The catch is that connection reuse only happens if every layer is configured for it, and the defaults often are not. In Node.js a plain http.request uses an agent that, depending on version, may not keep connections alive or may cap the pool low, so you have to set up an agent deliberately.

// reuse connections instead of opening one per request
const agent = new http.Agent({
  keepAlive: true,
  maxSockets: 128,        // cap the pool per host
  maxFreeSockets: 64,
});
http.request({ host, port, agent }, ...);

The same trap exists everywhere: many HTTP client libraries return a new connection each call unless you reuse a single client instance, and database and Redis access should go through a long-lived pool for the identical reason. If you create the client inside your request handler, you are opening a connection per request no matter what the library supports. Build the pool once at startup and share it.

The knobs that look like fixes, and the one that actually helps

When you search this error you will find advice to widen the ephemeral range and to enable tcp_tw_reuse. Widening the range with net.ipv4.ip_local_port_range does buy headroom, taking you from roughly 28000 ports toward 60000, and it is worth doing, but it only raises the ceiling, it does not stop you climbing toward it. If your real problem is connection churn, a bigger range just delays the same wall.

# more headroom, not a cure
sysctl -w net.ipv4.ip_local_port_range="1024 65535"

++++

— TASK GOAL —
Answer these from the excerpt on connection reuse:
(a) What value does the agent in the code set for maxSockets?
(b) When does the excerpt say to build the pool?
(c) Widening the ephemeral range takes you from roughly how many ports toward how many?

— DATA PROVIDED —
++++

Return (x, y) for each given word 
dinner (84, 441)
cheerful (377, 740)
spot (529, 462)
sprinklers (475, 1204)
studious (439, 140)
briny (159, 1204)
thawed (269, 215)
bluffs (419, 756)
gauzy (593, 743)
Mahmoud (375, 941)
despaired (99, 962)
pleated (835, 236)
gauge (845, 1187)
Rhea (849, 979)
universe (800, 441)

++++

— RESULT BELOW —
(a) 128
(b) Once at startup, then share it.
(c) From roughly 28000 ports toward 60000.